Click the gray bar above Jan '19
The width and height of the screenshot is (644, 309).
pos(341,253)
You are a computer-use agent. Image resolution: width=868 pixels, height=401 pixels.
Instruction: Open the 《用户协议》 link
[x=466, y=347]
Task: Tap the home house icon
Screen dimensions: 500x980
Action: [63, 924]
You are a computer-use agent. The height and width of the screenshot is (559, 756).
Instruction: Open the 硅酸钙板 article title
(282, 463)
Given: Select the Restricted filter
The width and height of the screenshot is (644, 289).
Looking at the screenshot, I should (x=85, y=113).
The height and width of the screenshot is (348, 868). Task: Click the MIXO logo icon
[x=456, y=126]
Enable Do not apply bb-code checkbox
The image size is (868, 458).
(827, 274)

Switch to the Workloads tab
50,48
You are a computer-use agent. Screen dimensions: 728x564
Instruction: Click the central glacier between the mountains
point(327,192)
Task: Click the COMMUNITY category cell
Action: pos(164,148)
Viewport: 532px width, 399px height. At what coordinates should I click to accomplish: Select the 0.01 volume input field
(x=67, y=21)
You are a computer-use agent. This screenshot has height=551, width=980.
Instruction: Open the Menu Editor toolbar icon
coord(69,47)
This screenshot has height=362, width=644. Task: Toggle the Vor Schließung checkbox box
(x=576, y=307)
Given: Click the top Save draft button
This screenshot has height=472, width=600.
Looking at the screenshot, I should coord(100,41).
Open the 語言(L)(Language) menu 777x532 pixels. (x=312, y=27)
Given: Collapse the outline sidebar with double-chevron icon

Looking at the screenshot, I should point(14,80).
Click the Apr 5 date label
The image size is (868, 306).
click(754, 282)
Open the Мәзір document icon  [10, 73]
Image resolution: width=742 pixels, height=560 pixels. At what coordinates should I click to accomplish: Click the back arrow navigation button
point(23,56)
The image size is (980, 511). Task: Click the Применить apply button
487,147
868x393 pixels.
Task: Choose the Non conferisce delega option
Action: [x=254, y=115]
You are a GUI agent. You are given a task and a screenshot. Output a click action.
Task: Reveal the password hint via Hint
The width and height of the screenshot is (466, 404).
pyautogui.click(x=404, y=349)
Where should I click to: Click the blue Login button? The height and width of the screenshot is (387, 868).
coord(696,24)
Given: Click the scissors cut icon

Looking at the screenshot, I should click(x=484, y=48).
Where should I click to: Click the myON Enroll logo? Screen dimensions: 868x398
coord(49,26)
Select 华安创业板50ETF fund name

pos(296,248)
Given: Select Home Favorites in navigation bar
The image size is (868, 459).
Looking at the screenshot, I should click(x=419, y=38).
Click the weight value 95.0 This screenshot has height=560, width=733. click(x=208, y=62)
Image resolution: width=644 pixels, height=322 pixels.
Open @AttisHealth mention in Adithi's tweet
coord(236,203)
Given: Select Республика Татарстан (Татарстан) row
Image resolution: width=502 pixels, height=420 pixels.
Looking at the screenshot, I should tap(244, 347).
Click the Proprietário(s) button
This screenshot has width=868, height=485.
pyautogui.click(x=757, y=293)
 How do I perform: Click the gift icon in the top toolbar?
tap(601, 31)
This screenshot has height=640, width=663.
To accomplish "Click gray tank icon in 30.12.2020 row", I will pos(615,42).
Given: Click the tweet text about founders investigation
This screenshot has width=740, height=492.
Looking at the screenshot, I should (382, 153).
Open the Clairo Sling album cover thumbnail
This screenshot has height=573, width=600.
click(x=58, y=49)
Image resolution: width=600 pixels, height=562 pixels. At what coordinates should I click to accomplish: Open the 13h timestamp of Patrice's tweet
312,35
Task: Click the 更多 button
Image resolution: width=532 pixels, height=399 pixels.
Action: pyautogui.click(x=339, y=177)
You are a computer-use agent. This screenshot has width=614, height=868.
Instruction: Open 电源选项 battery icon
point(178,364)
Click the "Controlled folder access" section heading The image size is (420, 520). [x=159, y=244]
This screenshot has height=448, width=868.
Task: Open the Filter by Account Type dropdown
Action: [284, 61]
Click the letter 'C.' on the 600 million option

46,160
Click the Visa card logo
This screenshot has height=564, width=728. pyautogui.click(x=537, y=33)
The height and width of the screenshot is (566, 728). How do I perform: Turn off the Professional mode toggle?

**The problem**
Write out only the final block of lines, starting at the line with "Given: Click the tweet" and running to the end of the material.

**Solution**
Given: Click the tweet text about founders investigation
This screenshot has width=740, height=492.
Looking at the screenshot, I should (382, 153).
Open the Clairo Sling album cover thumbnail
This screenshot has height=573, width=600.
click(x=58, y=49)
Image resolution: width=600 pixels, height=562 pixels. At what coordinates should I click to accomplish: Open the 13h timestamp of Patrice's tweet
312,35
Task: Click the 更多 button
Image resolution: width=532 pixels, height=399 pixels.
Action: pyautogui.click(x=339, y=177)
You are a computer-use agent. This screenshot has width=614, height=868.
Instruction: Open 电源选项 battery icon
point(178,364)
Click the "Controlled folder access" section heading The image size is (420, 520). [x=159, y=244]
This screenshot has height=448, width=868.
Task: Open the Filter by Account Type dropdown
Action: [284, 61]
Click the letter 'C.' on the 600 million option

46,160
Click the Visa card logo
This screenshot has height=564, width=728. pyautogui.click(x=537, y=33)
The height and width of the screenshot is (566, 728). How do I perform: Turn off the Professional mode toggle?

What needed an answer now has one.